Çünkü bilirdik ki cehalet dünyadaki en büyük düşmandı ve biz bu düşmanı öğretmenlerimizle yenecektik. Her sabah öğretmenimiz gelmeden nöbetçi öğrenciler masasını siler, tahtayı, temizler, cam kenarlarını siler, sınıfı havalandırır, arkadaşlarının sıralarını ve üstünü başını kontrol ederdi. Bu görev ve sorumlulukları yerine getirmek bir kahramanlık sebebiydi adeta. Ödevler kontrol edilir, yapmayanlara küçük cezalar verilir, güzel yapanlara ödüller verilirdi. Sınıfta herkes birbiriyle arkadaştı. Birisi esnaf, öteki doktor, öteki kapıcı çocuğu idi, ama önlüklerimizi giydiğimizde hepimiz aynı sıradaydık ve aynı tahtaya bakardık.
Öğretmenlerimiz bize ve mesleklerine saygılarından çok temiz ve düzgün giyinirlerdi. Çünkü bizlerin yarının bekçileri olduğumuzu ülkemizin geleceği olduğumuzu bilirler, bize değer verirlerdi. Sonuçta yetiştirdikleri bu çocuklara vatanı emanet edeceklerdi. Vatanın emin ellerde olması için de yetişen neslin sağlam olması gerekiyordu. Öğretmenlerimiz bizlere iyi örnek olmaya çalışırlardı. Vatan sevgisi, toplum bilinci, saygı, sevgi, paylaşma, sorumluluk alma gibi konuları sürekli bizlere işlerlerdi. Bu ülkenin nasıl kazanıldığını, bu topraklar için can veren şehitlerimizi, imkansızlıklar içinde bağımsız Türkiye Cumhuriyeti’nin nasıl kurulduğunu ve Mustafa Kemal Atatürk’ü göz yaşlarıyla anlatırlardı.

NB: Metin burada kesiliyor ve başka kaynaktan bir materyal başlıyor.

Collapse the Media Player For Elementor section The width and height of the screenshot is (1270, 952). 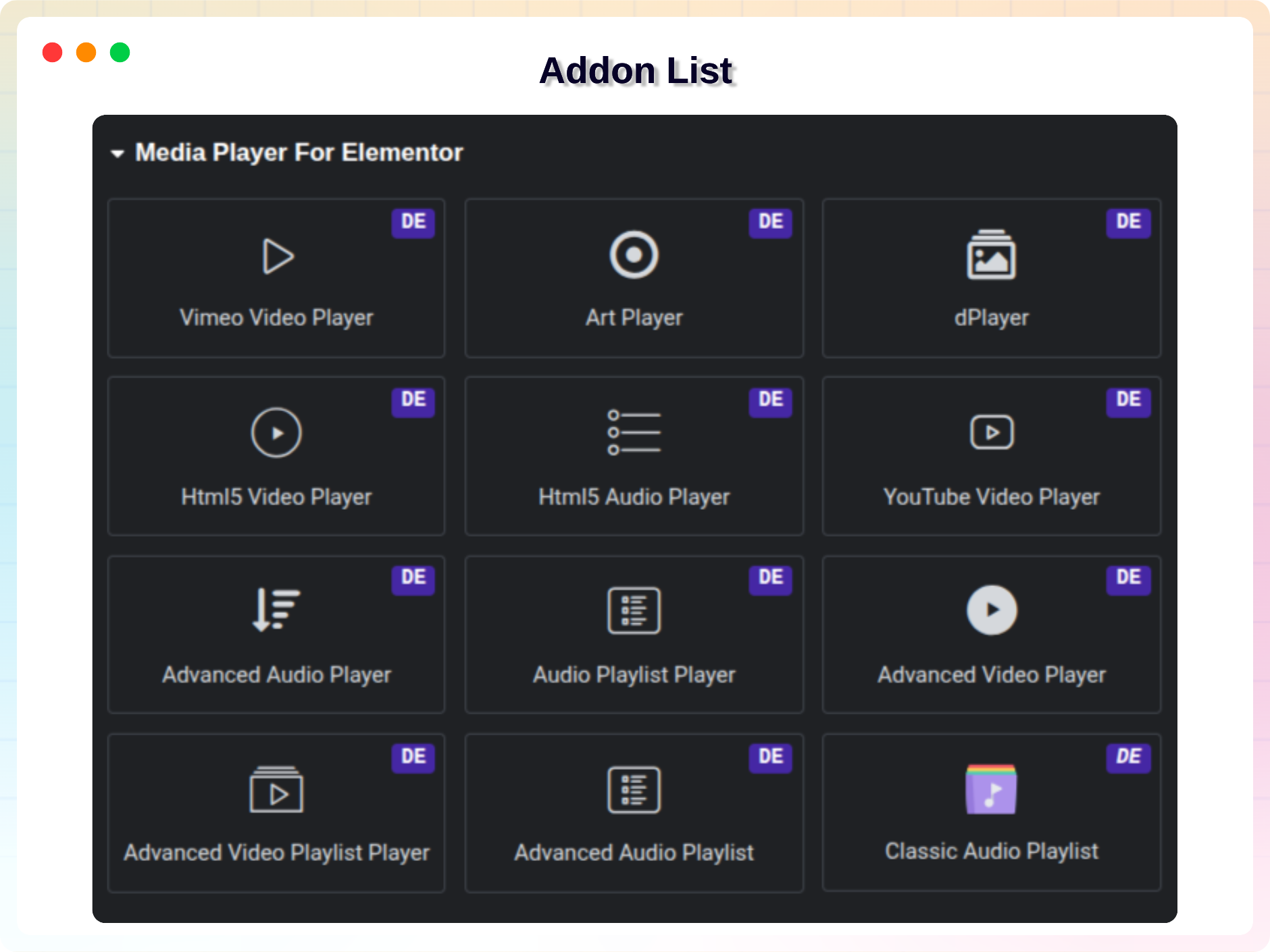point(118,154)
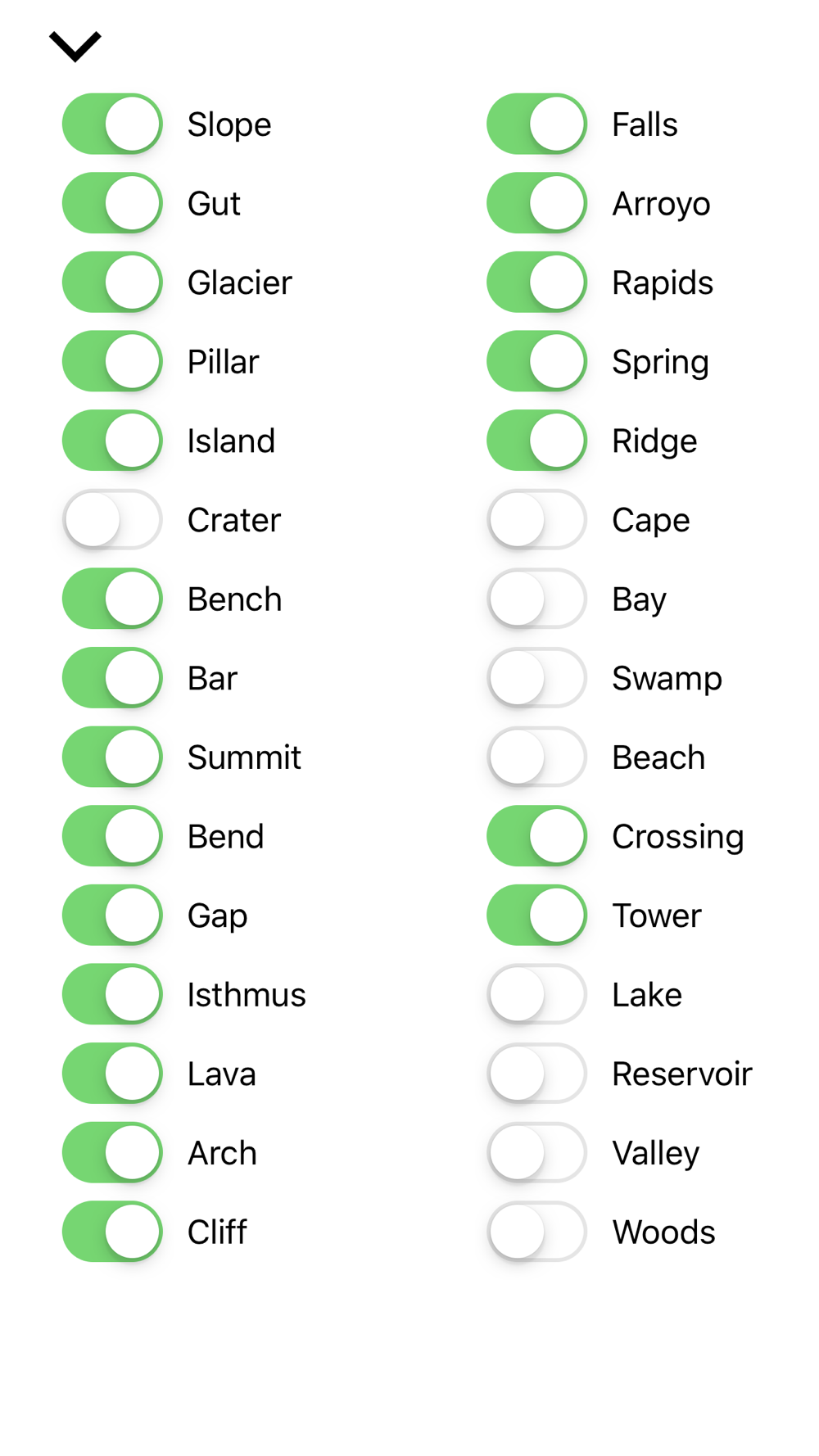Disable the Tower switch

point(536,915)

Toplum olarak refah seviyemizin yükselmesi ve ekonomik gelişmişliğin artırılması için kaliteli bir eğitim sistemine ihtiyacımız olduğu kesindir. Nitekim Cumhuriyet döneminde kısa zamanda çok ve önemli işler yapmış olmamızın ana kaynağı da eğitime verilen önem olmuştur. Geldiğimiz bu noktada etrafımıza baktığımızda öğretmenliğin yine en önemli ve prestijli meslek olduğunu söyleyebilir miyiz? Aynı ruhla, gayretle ve idealist olarak mesleklerine bağlı olduklarını söyleyebilir miyiz? Öğrencilerin ve velilerin aynı saygınlık ve değerle öğretmenlere baktıklarını söyleyebilir miyiz? Eğer cevaplarda “hayır” seçeneği fazlaysa, toplumsal ve ekonomik olarak kalkınmamız ve gelişmemiz zordur. Belki ekonomik olarak büyüme gerçekleşse de, bunun yaşam kalitesini artırıcı etkisi hissedilemez.

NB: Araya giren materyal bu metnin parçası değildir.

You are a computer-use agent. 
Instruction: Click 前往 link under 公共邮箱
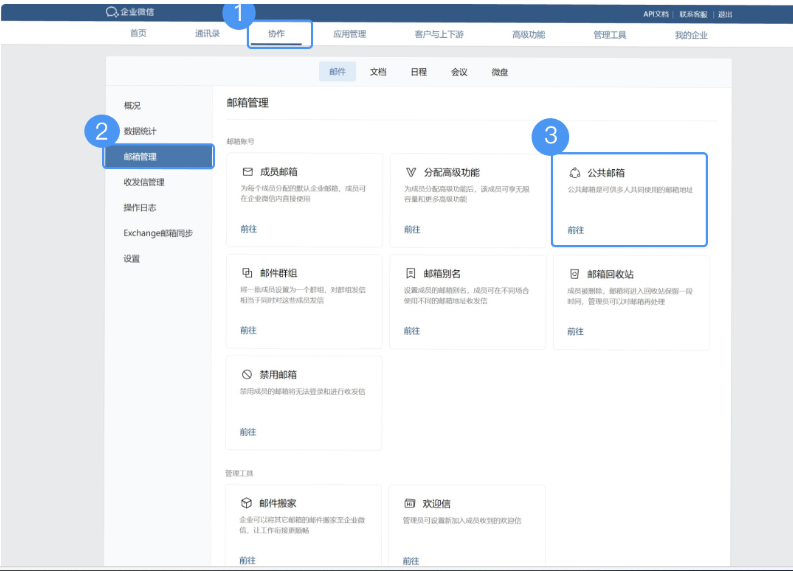(576, 230)
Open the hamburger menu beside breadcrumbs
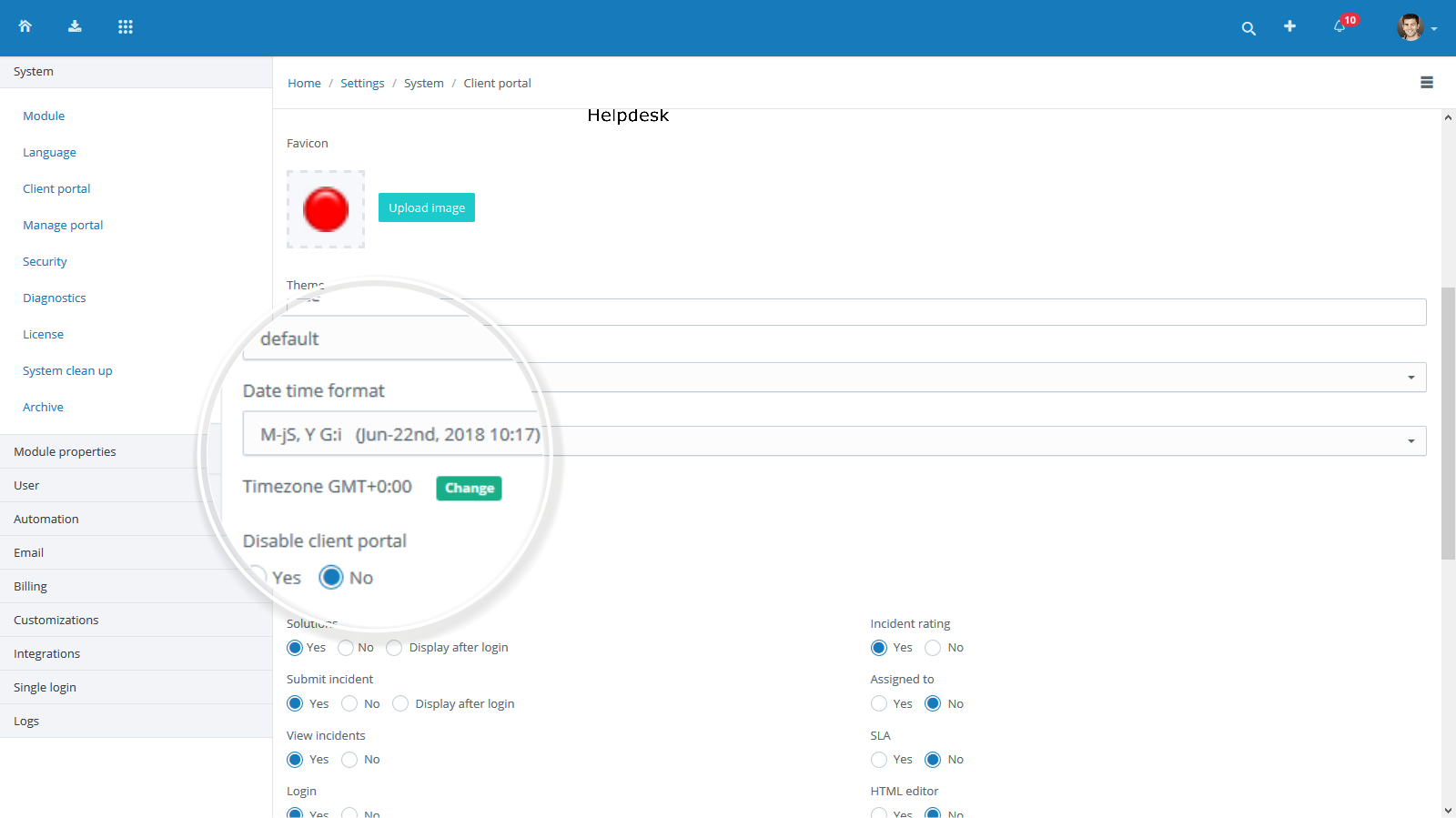The height and width of the screenshot is (818, 1456). (1426, 83)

Cumhuriyetimizin Kurucusu Mustafa Kemal Atatürk yıllar önce konunun önemine dikkat çekmiştir:
"En önemli ve feyizli görevlerimiz, milli eğitim işleridir. Milli eğitim işlerinde mutlaka muzaffer olmak lazımdır. Bir milletin gerçek kurtuluşu ancak bu suretle olur."
Bu vesile ile yeni eğitim öğretim yılının ülkemdeki tüm sevgili öğrencilere ve saygıdeğer öğretmenlerime hayırlı uğurlu olmasını, Türkiye’nin bugünü ve geleceği için "fikri hür, vicdanı hür, irfanı hür" nesiller yetişmesini, bunu sağlayacak öğretmenlerimin sayılarının artmasını Yüce Yaradan’dan diliyorum.